O desenvolvimento da região aconteceu graças aos esforços de agricultores como Horn. Assim como outros gaúchos que saíram do Sul do País para fazer a vida no Centro-Oeste, o produtor se valeu da experiência no cultivo de soja e arroz em sua terra natal para acertar o passo. “Quando cheguei aqui já sabia como cuidar dos grãos”, diz Horn. Por isso, enquanto seus vizinhos menos experientes tiravam a média de 18  sacas de 60 quilos de soja por hectare, ele já conseguia colher 52 sacas. “Como produzia bem, a soja alavancou os nossos negócios e o desenvolvimento do município atraiu outros produtores”, afirma Horn. O advogado e hoje agricultor Fábio Luiz Tissiani é um desses casos de paixão pelo campo. Em 1997, Tissiani decidiu abandonar o terno e a gravata para realizar o grande sonho de ser fazendeiro. Atualmente, em sua propriedade de 600 hectares, ele produz soja na safra e milho na safrinha usando 100% da área. Segundo ele, o uso de tecnologia tem sido primordial nessa evolução. Tissiani cita como exemplo a eficiência alcançada no cultivo das duas safras de sua fazenda. A despeito das margens estreitas de lucro nesta safra, o milho ajuda a diluir o custo total de produção, além de estimular o comércio local. “O agricultor virou um grande empreendedor. Hoje somos propulsores da economia da nossa região”, diz.

A pesquisa da Kleffmann revela, ainda, que entre os 100 países líderes em IDH no ranking da Organização das Nações Unidas (ONU), o Brasil é o mais desigual,  sobretudo pela má distribuição de renda e pelo baixo investimento em educação. Na contramão dessas informações, as cidades agrícolas foram as que mais cresceram no ranking de escolaridade nos últimos 30 anos. Isso justifica o baixo nível de analfabetismo de Nova Mutum, já que, segundo o prefeito do município, Adriano Pivetta, a educação é o foco da atual gestão. “O nosso objetivo é formar e capacitar os jovens para o mercado de trabalho”, diz Pivetta.

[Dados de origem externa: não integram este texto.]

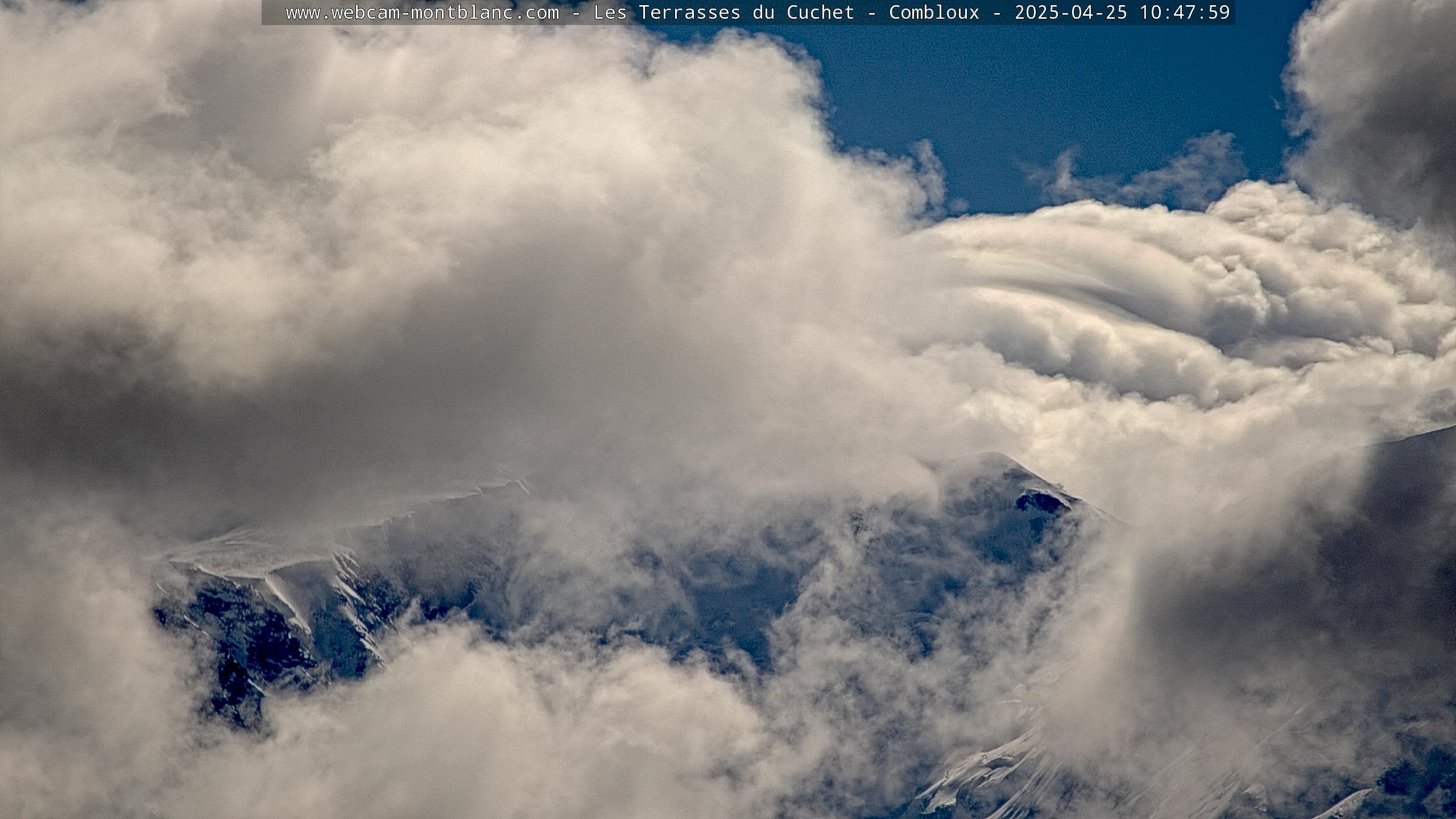Click the grey overlay banner background
The height and width of the screenshot is (819, 1456).
coord(274,13)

De acordo com a secretária de Educação, Elena Maria Maass, Nova Mutum conta com 19 escolas com cerca de dez mil alunos matriculados. Atualmente, o grande desafio da gestão municipal é a educação continuada, para formar e atender à demanda agroindustrial que não para de crescer. O município forma por ano cerca de 200 técnicos. “Temos parceria com o Senai e oferecemos cursos de agronomia”, diz. “Queremos dar estrutura para que os jovens não migrem do município.” 

A melhoria de qualidade de vida alavancada pelo agronegócio em Nova Mutum também se destaca pelo investimento no setor público de saúde. Atualmente, o município está implantando um sistema online na internet para unificar os dados da população que passa por consultórios médicos, laboratórios, farmácias  e hospitais. Segundo o secretário da Saúde João Batista, o objetivo  dessa unificação é acabar com as filas nas unidades de saúde. “Em breve, teremos todo nosso sistema interligado, com cadastramento de 100% dos pacientes através de um prontuários totalmente eletrônicos”, diz.

Além dos pequenos municípios, o estudo da Kleffmann  traz ainda em sua lista com as 100 cidades brasileiras que mais registram  crescimento no IDH aquelas de regiões de médio e  grande porte, como é o caso de Maringá, no Paraná. Com 385 mil habitantes, a cidade paranaense
também é predominantemente agrícola e focada no pequeno e médico produtor, apesar de contar com várias indústrias e um setor forte de serviços. No caso do município, as cooperativas da região têm um peso grande como mola propulsora dos negócios no campo. Por conta disso, Maringá também está bem ranqueada no IDH , na 23ª posição entre todas as cidades do País.